The victim, Jose Riascos, and a friend, Juan Saavedra, went to the QVOS bar in Linden after spending the evening at another bar watching a soccer match and drinking two bottles of Scotch. Two bouncers were working at QVOS that night, defendant and another man called Cash.

Riascos and Saavedra bought a third bottle of Scotch at QVOS and stayed until the bar closed. Saavedra stated that they were intoxicated but wanted to continue partying. Saavedra left QVOS first, and walked across the street to the Ford Explorer he was driving that night. After Riascos joined him, Saavedra made a u-turn and pulled up in front of QVOS. Riascos, seated in the passenger seat, turned the radio up, very loud.

At closing, there was an unrelated argument outside the bar between two girls who had been arguing inside QVOS earlier that evening. The girls' argument was the only problem that occurred inside QVOS that night. Juan Camilo Victoria (Camilo), the owner of QVOS, told Cash to go outside, see if everything was okay and tell them to go away. None of the witnesses testified that he made a similar request to defendant in response to the loud radio.

Fabian Huerfano left QVOS after closing with Mauricio Lara. He observed Saavedra and Riascos in the Explorer parked in front of QVOS, drinking, with the radio very loud. Huerfano and Lara approached the passenger's side and asked Riascos to lower the music and go away because the police would come.
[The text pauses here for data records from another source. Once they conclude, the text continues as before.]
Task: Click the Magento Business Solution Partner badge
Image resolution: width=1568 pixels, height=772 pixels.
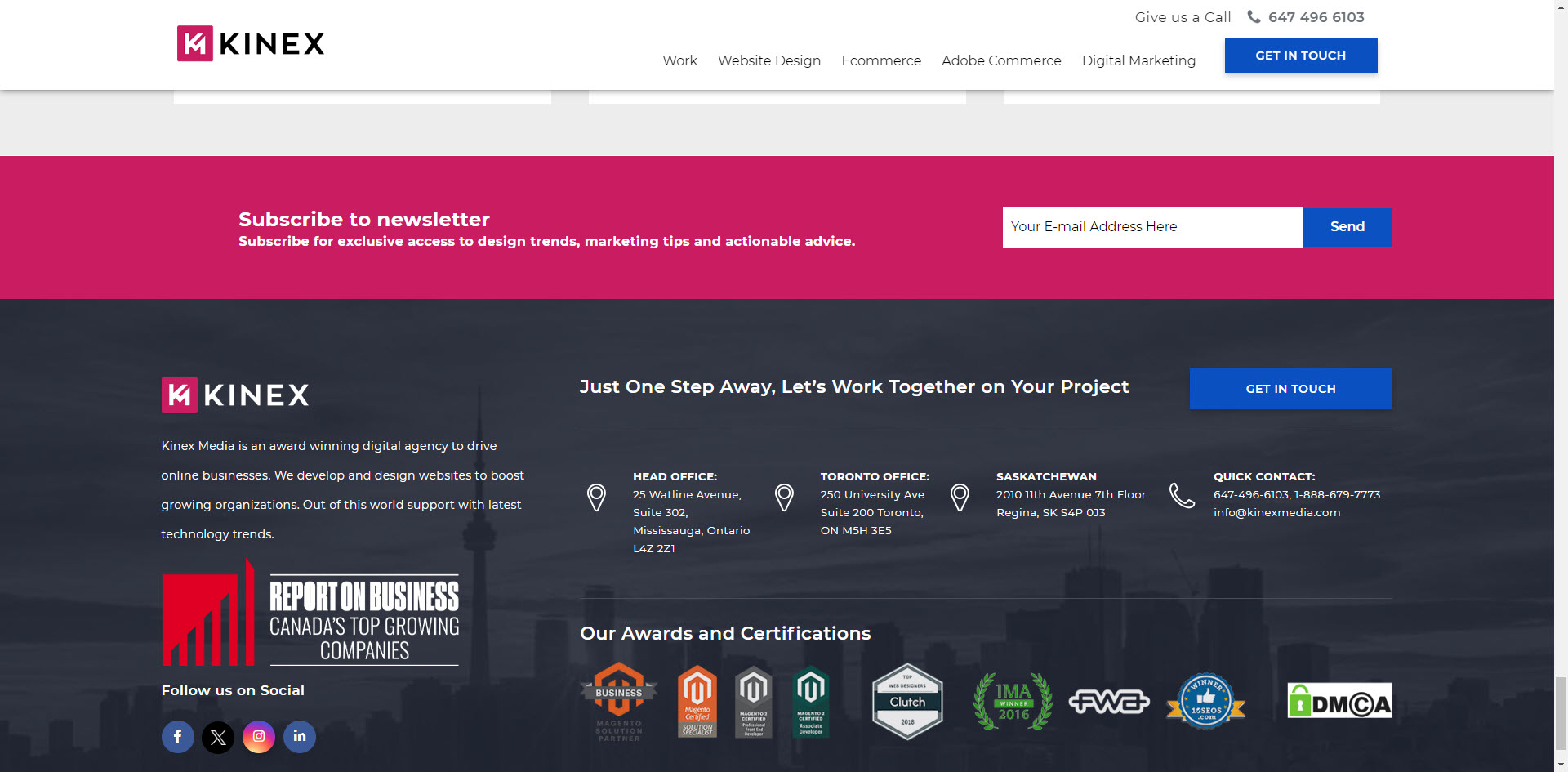Action: pos(619,702)
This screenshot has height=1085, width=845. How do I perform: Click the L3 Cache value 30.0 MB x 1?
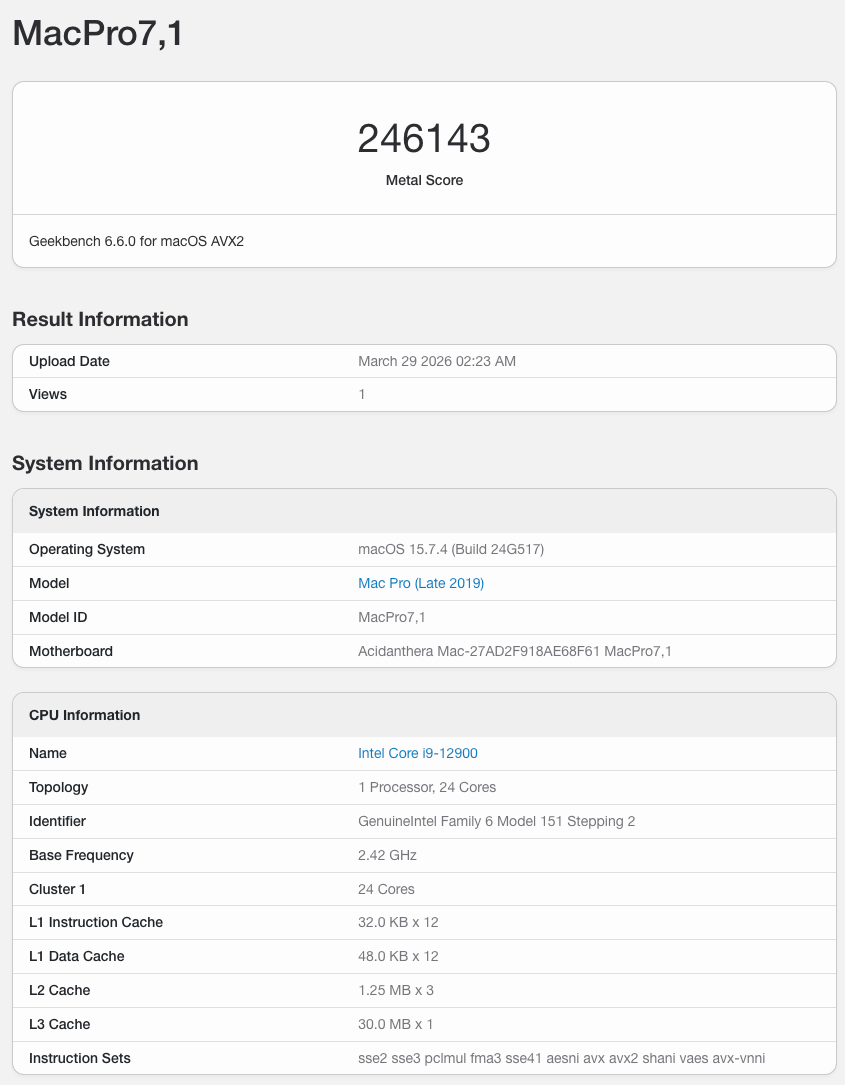pyautogui.click(x=396, y=1024)
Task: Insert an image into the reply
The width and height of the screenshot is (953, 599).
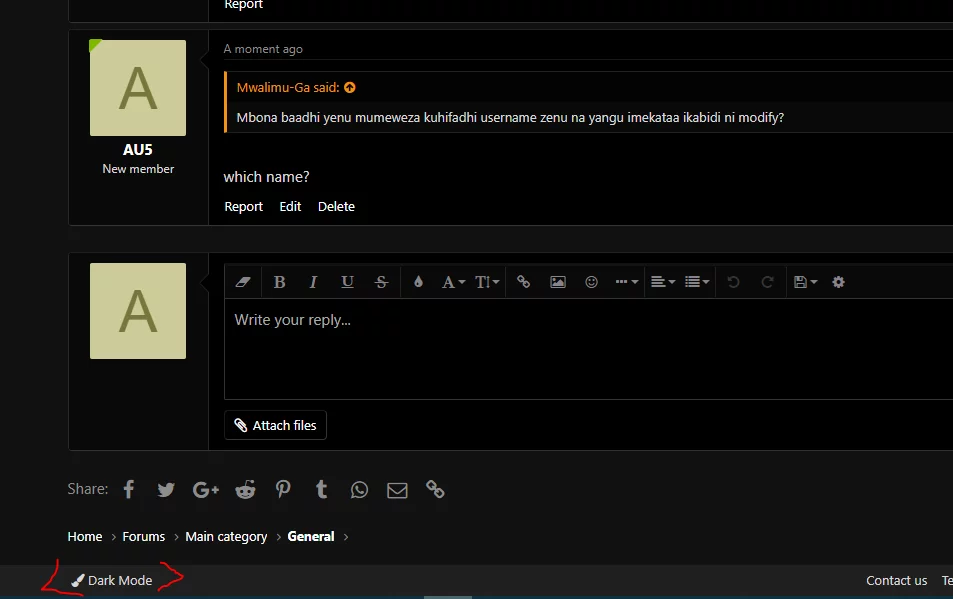Action: click(558, 282)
Riascos argued with Huerfano and took a swing at him. Huerfano kicked the passenger door and the two occupants of the Explorer got out. Saavedra tried to find an anti-theft club to use in self-defense but was unable to do so.

Huerfano testified that Riascos started "to go with [him]," and that Lara was holding him. Paul Seleita and Danny Zambrano were on his left. Danny Zambrano ran up to Riascos on the sidewalk and challenged him to fight one on one. They threw punches at each other but did not hit each other. Riascos stepped back, toward the street. Zambrano's cousin, Richard Peralta (Colin), asked him if he was serious, if he was "really gonna waste our time with some old dude." Zambrano did nothing after that and went back upstairs toward the driveway.

As Zambrano was walking away from Riascos, defendant came out of the bar and asked him, "What's going on? What's the beef?" Defendant then walked down the driveway to the street.

Defendant started arguing with Riascos. Defendant and Riascos moved toward the middle and then to the farther side of the street, where they continued to yell and argue. Defendant was observed hitting the victim. None of the witnesses observed any weapons.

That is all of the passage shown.